Attenzione, perché quanto accaduto nelle ultime settimane nella filiera della logistica parla chiaro: si sta scatenando una pericolosa guerra fra poveri, contesto esplosivo e di forte instabilità. E questo Paese, persino nel recente passato, sa quali conseguenze possa portare un riacutizzarsi della tensione nei rapporti fra le parti sociali. Guardate questi due grafici, ci mostrano le differenze nei tassi di disoccupazione fra Stati governati da repubblicani e democratici negli Usa: i primi hanno già cominciato a ritirare i programmi di sostegno al reddito e all’occupazione, i secondo li manterranno attivi fino alla scadenza naturale del 6 settembre. La seconda immagine parla chiaro: dove si toglie il pasto gratis dell’helicopter money, il mercato del lavoro e le sue dinamiche di domanda e offerta si stanno già normalizzando. Altrove, no.

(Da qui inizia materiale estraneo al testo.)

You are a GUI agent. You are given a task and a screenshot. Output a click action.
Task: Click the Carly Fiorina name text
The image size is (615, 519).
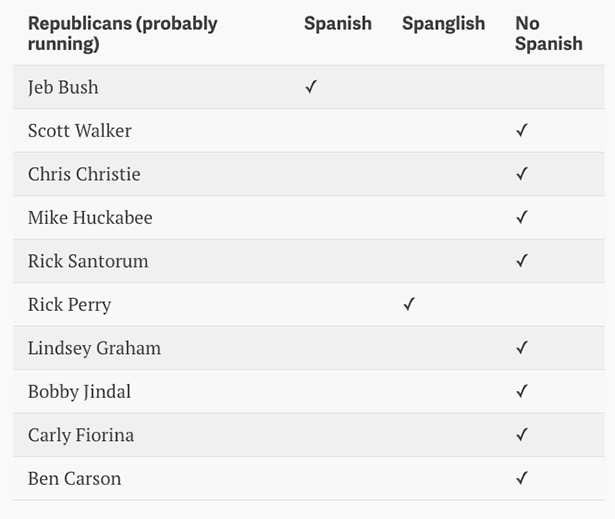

C’è però un discrimine, legato a doppio filo sia ai piagnistei da talk-show spariti a tempo di record che ai possibili ridimensionamenti operativi travestiti da licenziamenti per crisi contingente da Covid: se mi offri un lavoro ma con una paga da fame, semplicemente perché puoi contare se un esercito di manovalanza disperata di riserva, è ovvio che io scelga l’alternativa assistenzialista. Ecco, oggi ci stiamo muovendo lungo questo crinale decisamente scosceso e irto di rischi. La Bce ci ha salvato e continua a salvarci l’osso del collo con lo spread, ma non può nulla rispetto a certe distorsioni e furbizie tutte italiane, evasione fiscale record e lavoro nero strutturale in primis. Se il Governo sblocca i licenziamenti ma non ha contemporaneamente il coraggio di colpire anche chi si nasconde dietro lo status quasi filantropico di creare occupazione, di fatto arricchendosi a colpi di distorsioni e sostegni, allora sta lastricando la strada verso il disastro. E guadagnando soltanto tempo.